(Screenshot grounding data)

===

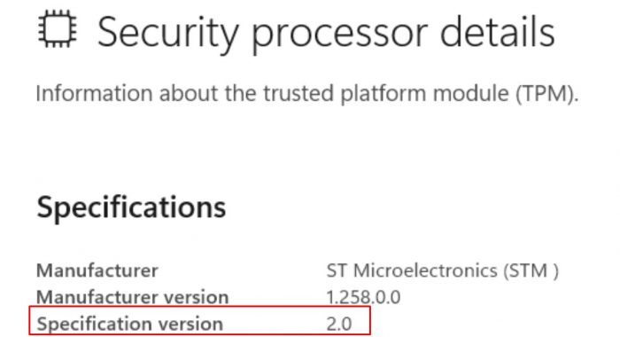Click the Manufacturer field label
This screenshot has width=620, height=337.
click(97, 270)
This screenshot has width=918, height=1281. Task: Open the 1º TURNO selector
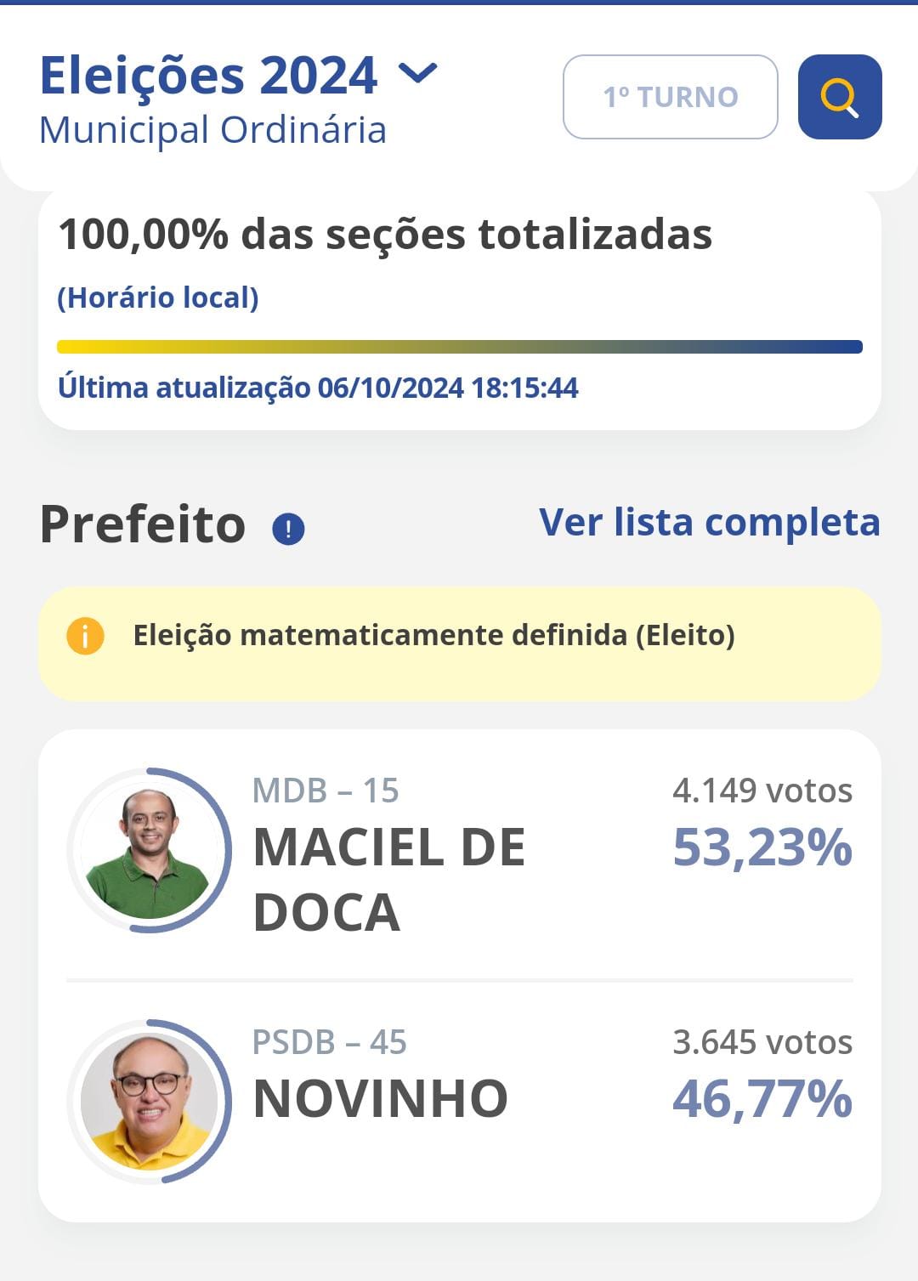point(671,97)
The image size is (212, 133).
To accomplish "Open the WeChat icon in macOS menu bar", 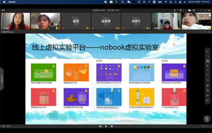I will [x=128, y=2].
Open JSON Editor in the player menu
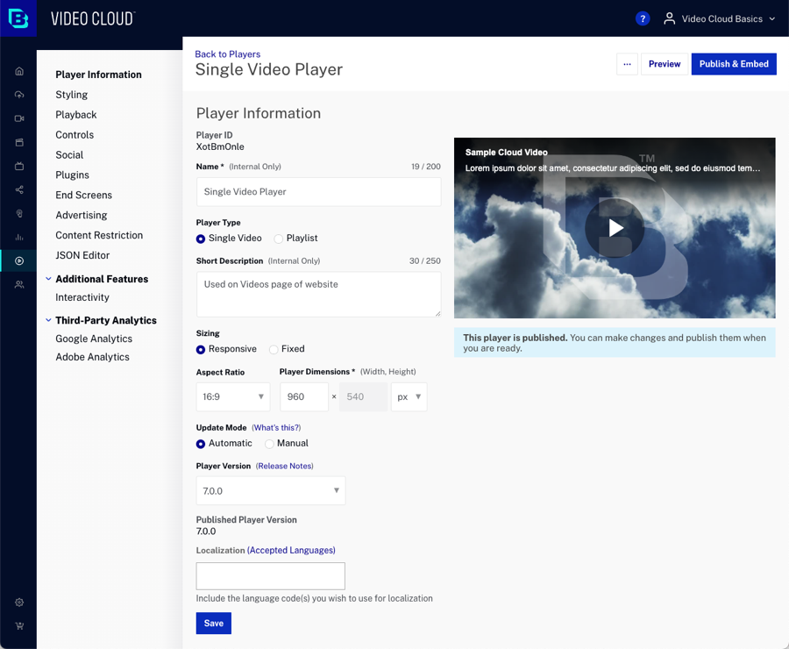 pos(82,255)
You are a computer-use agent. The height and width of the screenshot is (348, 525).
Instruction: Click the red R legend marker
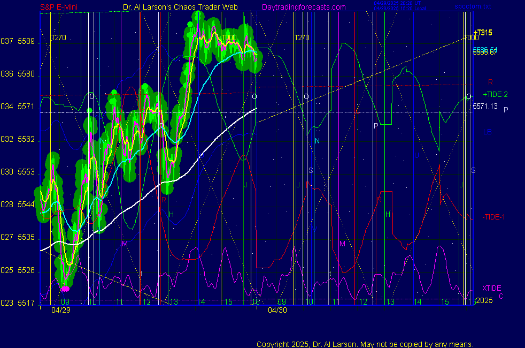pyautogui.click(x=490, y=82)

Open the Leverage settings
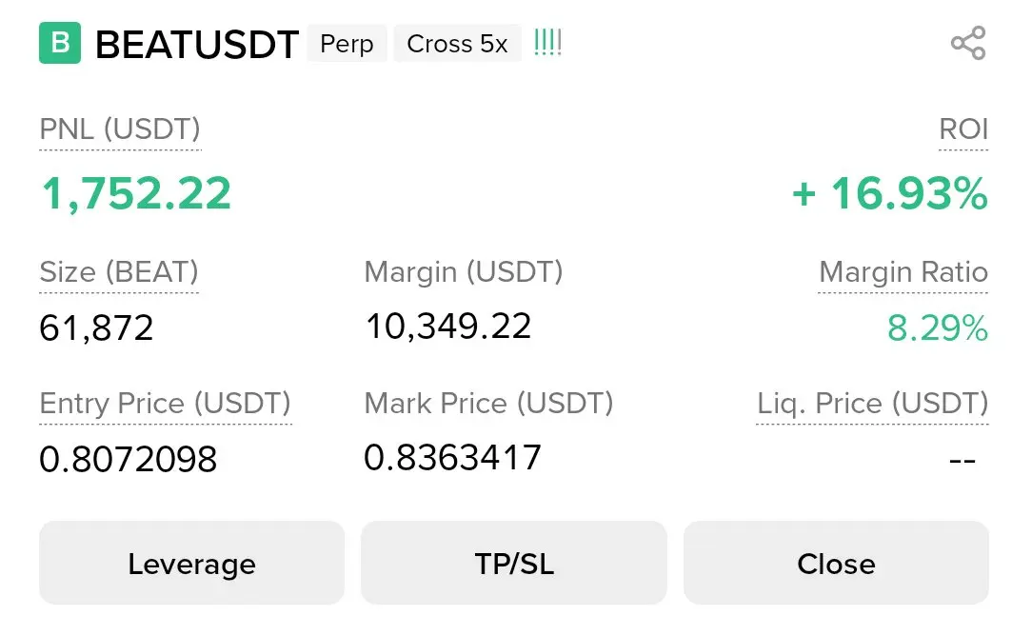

===

▸ **THE TASK**
For the entries above, the output must hold exactly the lines from the one with "Open JSON Editor in the player menu" through the last line, both included, and no pictures.

▸ **EXPECTED ANSWER**
Open JSON Editor in the player menu
 pos(82,255)
You are a computer-use agent. The height and width of the screenshot is (348, 525).
Instruction: Click the red R legend marker
pyautogui.click(x=490, y=82)

Open the Leverage settings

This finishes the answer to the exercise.